ASSIGNED TASK ▸
Exactly as they appear, set down all the lines of the material.

--- MATERIAL SHOWN Enclosed Below ---

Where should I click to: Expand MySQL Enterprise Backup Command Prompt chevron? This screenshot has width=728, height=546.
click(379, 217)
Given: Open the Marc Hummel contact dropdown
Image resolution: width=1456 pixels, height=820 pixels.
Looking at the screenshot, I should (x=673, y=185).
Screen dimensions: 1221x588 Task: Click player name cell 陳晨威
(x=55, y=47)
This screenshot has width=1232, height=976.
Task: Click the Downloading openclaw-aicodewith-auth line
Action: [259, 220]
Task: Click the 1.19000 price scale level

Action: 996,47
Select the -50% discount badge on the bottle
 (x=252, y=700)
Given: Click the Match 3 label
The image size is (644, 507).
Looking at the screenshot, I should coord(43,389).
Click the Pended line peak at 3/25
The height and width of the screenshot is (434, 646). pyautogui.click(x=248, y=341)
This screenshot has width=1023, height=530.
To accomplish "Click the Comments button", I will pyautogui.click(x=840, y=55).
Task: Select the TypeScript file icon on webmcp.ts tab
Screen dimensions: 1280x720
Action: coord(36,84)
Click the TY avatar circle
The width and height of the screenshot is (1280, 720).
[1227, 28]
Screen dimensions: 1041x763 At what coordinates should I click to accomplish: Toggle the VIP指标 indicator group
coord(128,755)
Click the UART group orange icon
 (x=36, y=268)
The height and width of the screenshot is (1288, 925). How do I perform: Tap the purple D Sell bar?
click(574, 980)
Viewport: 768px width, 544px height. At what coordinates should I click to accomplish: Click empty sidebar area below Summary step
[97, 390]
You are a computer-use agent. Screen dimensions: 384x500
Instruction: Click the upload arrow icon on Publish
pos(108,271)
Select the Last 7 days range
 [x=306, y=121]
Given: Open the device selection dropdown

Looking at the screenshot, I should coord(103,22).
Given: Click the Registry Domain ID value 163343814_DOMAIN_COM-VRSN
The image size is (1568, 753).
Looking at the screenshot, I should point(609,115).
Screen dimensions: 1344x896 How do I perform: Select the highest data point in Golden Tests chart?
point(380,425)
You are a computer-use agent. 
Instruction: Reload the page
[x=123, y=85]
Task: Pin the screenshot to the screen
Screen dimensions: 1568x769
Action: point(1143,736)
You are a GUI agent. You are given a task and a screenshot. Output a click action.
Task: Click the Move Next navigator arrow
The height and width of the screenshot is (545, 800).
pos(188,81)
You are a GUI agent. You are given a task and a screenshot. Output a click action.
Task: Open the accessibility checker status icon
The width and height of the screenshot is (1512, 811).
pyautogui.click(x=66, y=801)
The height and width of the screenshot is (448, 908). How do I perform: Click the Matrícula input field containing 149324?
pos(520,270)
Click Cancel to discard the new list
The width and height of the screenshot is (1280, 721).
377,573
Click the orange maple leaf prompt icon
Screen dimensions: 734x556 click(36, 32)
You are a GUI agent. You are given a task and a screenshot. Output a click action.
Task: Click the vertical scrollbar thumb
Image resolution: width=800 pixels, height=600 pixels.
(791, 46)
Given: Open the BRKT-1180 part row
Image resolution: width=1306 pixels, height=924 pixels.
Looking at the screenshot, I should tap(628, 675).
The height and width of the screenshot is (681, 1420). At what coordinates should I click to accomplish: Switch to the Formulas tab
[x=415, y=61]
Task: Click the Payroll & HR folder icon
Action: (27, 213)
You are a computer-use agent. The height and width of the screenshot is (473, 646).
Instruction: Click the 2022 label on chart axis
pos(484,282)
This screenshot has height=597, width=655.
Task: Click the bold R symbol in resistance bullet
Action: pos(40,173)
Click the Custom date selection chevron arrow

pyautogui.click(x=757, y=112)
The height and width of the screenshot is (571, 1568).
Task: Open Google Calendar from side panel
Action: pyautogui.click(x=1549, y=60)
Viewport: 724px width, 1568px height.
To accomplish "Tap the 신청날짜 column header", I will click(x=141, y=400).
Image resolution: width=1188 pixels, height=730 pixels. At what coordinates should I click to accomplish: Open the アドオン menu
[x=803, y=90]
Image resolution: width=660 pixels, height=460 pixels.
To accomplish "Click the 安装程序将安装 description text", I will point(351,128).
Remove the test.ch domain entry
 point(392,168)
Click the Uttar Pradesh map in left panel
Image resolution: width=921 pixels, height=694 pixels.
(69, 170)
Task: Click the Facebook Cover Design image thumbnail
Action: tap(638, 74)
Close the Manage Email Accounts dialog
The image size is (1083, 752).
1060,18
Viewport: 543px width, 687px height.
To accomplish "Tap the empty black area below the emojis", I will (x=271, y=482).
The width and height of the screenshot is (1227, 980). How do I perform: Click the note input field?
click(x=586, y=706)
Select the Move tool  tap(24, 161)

--- End of Enclosed MATERIAL SHOWN ---

RESULT ▸
Where should I click to: Expand MySQL Enterprise Backup Command Prompt chevron? This screenshot has width=728, height=546.
click(379, 217)
Given: Open the Marc Hummel contact dropdown
Image resolution: width=1456 pixels, height=820 pixels.
Looking at the screenshot, I should (x=673, y=185).
Screen dimensions: 1221x588 Task: Click player name cell 陳晨威
(x=55, y=47)
This screenshot has width=1232, height=976.
Task: Click the Downloading openclaw-aicodewith-auth line
Action: [259, 220]
Task: Click the 1.19000 price scale level

Action: 996,47
Select the -50% discount badge on the bottle
 (x=252, y=700)
Given: Click the Match 3 label
The image size is (644, 507).
Looking at the screenshot, I should coord(43,389).
Click the Pended line peak at 3/25
The height and width of the screenshot is (434, 646). pyautogui.click(x=248, y=341)
This screenshot has width=1023, height=530.
To accomplish "Click the Comments button", I will pyautogui.click(x=840, y=55).
Task: Select the TypeScript file icon on webmcp.ts tab
Screen dimensions: 1280x720
Action: coord(36,84)
Click the TY avatar circle
The width and height of the screenshot is (1280, 720).
[1227, 28]
Screen dimensions: 1041x763 At what coordinates should I click to accomplish: Toggle the VIP指标 indicator group
coord(128,755)
Click the UART group orange icon
 (x=36, y=268)
The height and width of the screenshot is (1288, 925). How do I perform: Tap the purple D Sell bar?
click(574, 980)
Viewport: 768px width, 544px height. At what coordinates should I click to accomplish: Click empty sidebar area below Summary step
[97, 390]
You are a computer-use agent. Screen dimensions: 384x500
Instruction: Click the upload arrow icon on Publish
pos(108,271)
Select the Last 7 days range
 [x=306, y=121]
Given: Open the device selection dropdown

Looking at the screenshot, I should coord(103,22).
Given: Click the Registry Domain ID value 163343814_DOMAIN_COM-VRSN
The image size is (1568, 753).
Looking at the screenshot, I should point(609,115).
Screen dimensions: 1344x896 How do I perform: Select the highest data point in Golden Tests chart?
point(380,425)
You are a computer-use agent. 
Instruction: Reload the page
[x=123, y=85]
Task: Pin the screenshot to the screen
Screen dimensions: 1568x769
Action: point(1143,736)
You are a GUI agent. You are given a task and a screenshot. Output a click action.
Task: Click the Move Next navigator arrow
The height and width of the screenshot is (545, 800).
pos(188,81)
You are a GUI agent. You are given a task and a screenshot. Output a click action.
Task: Open the accessibility checker status icon
The width and height of the screenshot is (1512, 811).
pyautogui.click(x=66, y=801)
The height and width of the screenshot is (448, 908). How do I perform: Click the Matrícula input field containing 149324?
pos(520,270)
Click Cancel to discard the new list
The width and height of the screenshot is (1280, 721).
377,573
Click the orange maple leaf prompt icon
Screen dimensions: 734x556 click(36, 32)
You are a GUI agent. You are given a task and a screenshot. Output a click action.
Task: Click the vertical scrollbar thumb
Image resolution: width=800 pixels, height=600 pixels.
(791, 46)
Given: Open the BRKT-1180 part row
Image resolution: width=1306 pixels, height=924 pixels.
Looking at the screenshot, I should tap(628, 675).
The height and width of the screenshot is (681, 1420). At what coordinates should I click to accomplish: Switch to the Formulas tab
[x=415, y=61]
Task: Click the Payroll & HR folder icon
Action: (27, 213)
You are a computer-use agent. The height and width of the screenshot is (473, 646).
Instruction: Click the 2022 label on chart axis
pos(484,282)
This screenshot has height=597, width=655.
Task: Click the bold R symbol in resistance bullet
Action: pos(40,173)
Click the Custom date selection chevron arrow

pyautogui.click(x=757, y=112)
The height and width of the screenshot is (571, 1568).
Task: Open Google Calendar from side panel
Action: pyautogui.click(x=1549, y=60)
Viewport: 724px width, 1568px height.
To accomplish "Tap the 신청날짜 column header", I will click(x=141, y=400).
Image resolution: width=1188 pixels, height=730 pixels. At what coordinates should I click to accomplish: Open the アドオン menu
[x=803, y=90]
Image resolution: width=660 pixels, height=460 pixels.
To accomplish "Click the 安装程序将安装 description text", I will point(351,128).
Remove the test.ch domain entry
 point(392,168)
Click the Uttar Pradesh map in left panel
Image resolution: width=921 pixels, height=694 pixels.
(69, 170)
Task: Click the Facebook Cover Design image thumbnail
Action: tap(638, 74)
Close the Manage Email Accounts dialog
The image size is (1083, 752).
1060,18
Viewport: 543px width, 687px height.
To accomplish "Tap the empty black area below the emojis", I will (x=271, y=482).
The width and height of the screenshot is (1227, 980). How do I perform: Click the note input field?
click(x=586, y=706)
Select the Move tool  tap(24, 161)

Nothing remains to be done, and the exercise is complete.